**EXERCISE 1**
Rewrite the part of the GeoServer passage that opens with the words containing "Object replication is" and closes with "the local store.", changing "unidirectional" to "one-way".
**EXERCISE 2**
Lay out the records from the line containing "Where should I click to: Open the 데이터" through the line containing "will [x=29, y=28]." as a numbered list, omitting any blank lines.

**SELECTED EXCERPT**
GeoServer Option

The ScaleOut GeoServer option’s push access mode replicates object updates to a maximum of eight remote SOSS stores. Object updates include:

newly created objects,
updates to existing objects, and
requests to remove existing objects. Objects created using the APIs optionally can be tagged to not be replicated. ASP.NET session objects are always replicated to remote stores.

Objects are automatically created on the remote site if necessary. Requests to remove non-existing objects are silently ignored. All object attributes, including timeouts, LRU behavior, and dependency relationships are replicated to the remote site.

Object replication is unidirectional. The GeoServer option is configured to send objects to a remote SOSS store. In order to receive updates from the remote farm, the GeoServer option must be configured on the remote store to send object updates to the local store.

Entries on locating words and elements
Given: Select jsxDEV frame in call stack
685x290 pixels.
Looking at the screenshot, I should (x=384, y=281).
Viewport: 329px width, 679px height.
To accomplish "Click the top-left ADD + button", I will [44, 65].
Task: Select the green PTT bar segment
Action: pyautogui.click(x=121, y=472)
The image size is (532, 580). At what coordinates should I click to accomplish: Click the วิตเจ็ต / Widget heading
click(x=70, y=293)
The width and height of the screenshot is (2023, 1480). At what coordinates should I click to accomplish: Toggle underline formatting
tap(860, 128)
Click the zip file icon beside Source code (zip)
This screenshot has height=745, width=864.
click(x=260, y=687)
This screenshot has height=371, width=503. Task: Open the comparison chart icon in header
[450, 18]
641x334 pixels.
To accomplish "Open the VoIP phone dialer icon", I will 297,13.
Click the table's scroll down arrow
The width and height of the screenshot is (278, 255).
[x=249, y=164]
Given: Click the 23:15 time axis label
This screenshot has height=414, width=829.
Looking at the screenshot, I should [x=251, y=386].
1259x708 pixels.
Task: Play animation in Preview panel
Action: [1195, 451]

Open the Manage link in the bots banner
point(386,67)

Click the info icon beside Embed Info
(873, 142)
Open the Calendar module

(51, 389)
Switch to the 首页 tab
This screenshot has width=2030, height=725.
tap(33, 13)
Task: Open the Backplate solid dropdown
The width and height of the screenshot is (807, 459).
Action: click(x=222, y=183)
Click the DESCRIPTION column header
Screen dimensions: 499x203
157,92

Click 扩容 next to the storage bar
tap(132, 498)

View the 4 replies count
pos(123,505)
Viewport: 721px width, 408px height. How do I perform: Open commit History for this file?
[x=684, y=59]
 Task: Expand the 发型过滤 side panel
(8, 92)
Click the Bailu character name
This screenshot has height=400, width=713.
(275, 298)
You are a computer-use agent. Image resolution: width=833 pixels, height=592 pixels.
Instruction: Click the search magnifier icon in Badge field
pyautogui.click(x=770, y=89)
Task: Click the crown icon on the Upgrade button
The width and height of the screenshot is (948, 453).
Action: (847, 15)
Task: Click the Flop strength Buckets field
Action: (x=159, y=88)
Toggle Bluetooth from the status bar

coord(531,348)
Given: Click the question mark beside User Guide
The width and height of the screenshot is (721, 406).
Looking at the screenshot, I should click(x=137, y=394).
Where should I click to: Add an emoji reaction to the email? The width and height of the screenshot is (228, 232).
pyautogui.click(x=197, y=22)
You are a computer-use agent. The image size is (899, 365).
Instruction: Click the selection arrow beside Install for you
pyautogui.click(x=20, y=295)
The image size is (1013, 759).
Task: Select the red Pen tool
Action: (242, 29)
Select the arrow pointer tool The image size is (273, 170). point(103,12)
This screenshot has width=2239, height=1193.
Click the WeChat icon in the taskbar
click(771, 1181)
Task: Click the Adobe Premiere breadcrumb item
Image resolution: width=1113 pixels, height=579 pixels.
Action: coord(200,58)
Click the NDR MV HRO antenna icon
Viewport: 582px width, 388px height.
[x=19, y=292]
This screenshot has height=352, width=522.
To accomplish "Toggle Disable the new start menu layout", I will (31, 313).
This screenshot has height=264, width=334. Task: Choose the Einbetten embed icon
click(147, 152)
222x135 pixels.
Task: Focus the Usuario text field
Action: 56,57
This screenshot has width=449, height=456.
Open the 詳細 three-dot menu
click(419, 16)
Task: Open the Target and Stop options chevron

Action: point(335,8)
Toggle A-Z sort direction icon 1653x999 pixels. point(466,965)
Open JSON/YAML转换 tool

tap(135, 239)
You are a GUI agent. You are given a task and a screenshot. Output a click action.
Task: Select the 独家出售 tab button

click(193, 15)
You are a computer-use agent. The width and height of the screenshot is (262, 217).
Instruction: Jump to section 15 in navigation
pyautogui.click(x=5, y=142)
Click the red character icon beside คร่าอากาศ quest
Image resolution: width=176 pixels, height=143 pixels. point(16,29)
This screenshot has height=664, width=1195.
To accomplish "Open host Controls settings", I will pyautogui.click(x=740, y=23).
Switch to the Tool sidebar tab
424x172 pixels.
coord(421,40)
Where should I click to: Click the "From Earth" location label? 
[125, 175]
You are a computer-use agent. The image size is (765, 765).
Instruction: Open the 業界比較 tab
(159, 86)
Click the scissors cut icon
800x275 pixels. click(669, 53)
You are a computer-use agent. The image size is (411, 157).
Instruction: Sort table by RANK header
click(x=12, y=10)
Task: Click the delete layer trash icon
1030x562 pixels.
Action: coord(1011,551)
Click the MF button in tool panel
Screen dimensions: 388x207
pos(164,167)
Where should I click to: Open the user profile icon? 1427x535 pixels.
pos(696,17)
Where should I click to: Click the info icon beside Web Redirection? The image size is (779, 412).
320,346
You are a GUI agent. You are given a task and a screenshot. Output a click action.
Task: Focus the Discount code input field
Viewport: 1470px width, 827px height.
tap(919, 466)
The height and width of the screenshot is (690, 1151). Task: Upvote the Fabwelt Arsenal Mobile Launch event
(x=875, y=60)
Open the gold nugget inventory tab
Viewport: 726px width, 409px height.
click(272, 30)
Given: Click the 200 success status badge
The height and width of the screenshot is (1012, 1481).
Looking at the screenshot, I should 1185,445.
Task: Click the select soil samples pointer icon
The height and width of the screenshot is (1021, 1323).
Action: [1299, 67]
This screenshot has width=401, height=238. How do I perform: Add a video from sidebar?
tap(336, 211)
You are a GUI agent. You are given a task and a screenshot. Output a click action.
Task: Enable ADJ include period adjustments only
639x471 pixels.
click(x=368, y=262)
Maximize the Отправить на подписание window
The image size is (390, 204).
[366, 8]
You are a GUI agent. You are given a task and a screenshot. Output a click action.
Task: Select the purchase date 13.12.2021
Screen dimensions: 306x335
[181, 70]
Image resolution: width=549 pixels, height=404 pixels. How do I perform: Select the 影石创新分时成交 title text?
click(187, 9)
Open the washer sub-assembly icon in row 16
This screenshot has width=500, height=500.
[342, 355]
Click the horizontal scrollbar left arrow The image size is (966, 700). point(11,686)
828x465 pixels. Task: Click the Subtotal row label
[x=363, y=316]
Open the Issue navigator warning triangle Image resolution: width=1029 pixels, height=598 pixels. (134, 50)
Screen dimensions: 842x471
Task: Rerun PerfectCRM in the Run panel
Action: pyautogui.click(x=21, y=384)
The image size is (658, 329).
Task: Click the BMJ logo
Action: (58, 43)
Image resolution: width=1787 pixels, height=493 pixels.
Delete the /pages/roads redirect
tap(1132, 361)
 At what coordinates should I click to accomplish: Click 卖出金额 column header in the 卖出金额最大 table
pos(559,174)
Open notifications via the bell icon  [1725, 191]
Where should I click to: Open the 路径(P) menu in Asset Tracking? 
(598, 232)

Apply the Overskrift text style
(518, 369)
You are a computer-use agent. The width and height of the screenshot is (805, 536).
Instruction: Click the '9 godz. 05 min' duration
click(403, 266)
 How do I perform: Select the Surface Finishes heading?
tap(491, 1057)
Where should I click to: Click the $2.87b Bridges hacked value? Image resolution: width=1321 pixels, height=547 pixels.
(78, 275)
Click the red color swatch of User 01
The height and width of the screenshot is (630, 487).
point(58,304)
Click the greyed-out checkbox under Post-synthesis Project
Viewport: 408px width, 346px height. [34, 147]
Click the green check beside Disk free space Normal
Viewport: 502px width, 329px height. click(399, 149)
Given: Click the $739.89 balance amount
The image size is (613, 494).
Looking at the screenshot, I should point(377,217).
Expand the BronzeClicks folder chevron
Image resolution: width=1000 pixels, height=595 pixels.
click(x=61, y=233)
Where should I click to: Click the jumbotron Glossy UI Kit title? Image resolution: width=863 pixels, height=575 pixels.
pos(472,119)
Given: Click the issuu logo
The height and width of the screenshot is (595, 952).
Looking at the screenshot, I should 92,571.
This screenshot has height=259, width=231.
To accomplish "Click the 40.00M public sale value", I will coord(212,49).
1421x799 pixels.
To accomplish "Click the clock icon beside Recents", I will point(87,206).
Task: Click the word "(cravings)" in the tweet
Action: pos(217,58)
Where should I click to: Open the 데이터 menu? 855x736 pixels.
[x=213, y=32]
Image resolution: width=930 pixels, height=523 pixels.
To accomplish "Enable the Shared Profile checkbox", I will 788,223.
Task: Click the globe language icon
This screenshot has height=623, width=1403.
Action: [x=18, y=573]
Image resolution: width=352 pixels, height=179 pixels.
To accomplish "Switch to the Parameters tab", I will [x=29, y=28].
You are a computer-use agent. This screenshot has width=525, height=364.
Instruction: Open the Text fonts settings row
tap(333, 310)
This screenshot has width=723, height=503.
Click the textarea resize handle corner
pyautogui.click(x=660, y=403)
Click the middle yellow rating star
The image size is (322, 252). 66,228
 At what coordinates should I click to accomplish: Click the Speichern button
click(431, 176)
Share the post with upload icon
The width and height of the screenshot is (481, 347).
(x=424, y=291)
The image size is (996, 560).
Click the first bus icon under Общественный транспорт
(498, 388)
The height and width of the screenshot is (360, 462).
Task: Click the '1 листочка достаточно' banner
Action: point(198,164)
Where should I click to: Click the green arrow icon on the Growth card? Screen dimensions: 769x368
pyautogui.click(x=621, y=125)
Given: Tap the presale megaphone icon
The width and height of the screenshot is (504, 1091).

**CORRECT ANSWER 1**
Object replication is one-way. The GeoServer option is configured to send objects to a remote SOSS store. In order to receive updates from the remote farm, the GeoServer option must be configured on the remote store to send object updates to the local store.

**CORRECT ANSWER 2**
1. Where should I click to: Open the 데이터 menu? 855x736 pixels.
2. [x=213, y=32]
3. Image resolution: width=930 pixels, height=523 pixels.
4. To accomplish "Enable the Shared Profile checkbox", I will 788,223.
5. Task: Click the globe language icon
6. This screenshot has height=623, width=1403.
7. Action: [x=18, y=573]
8. Image resolution: width=352 pixels, height=179 pixels.
9. To accomplish "Switch to the Parameters tab", I will [x=29, y=28].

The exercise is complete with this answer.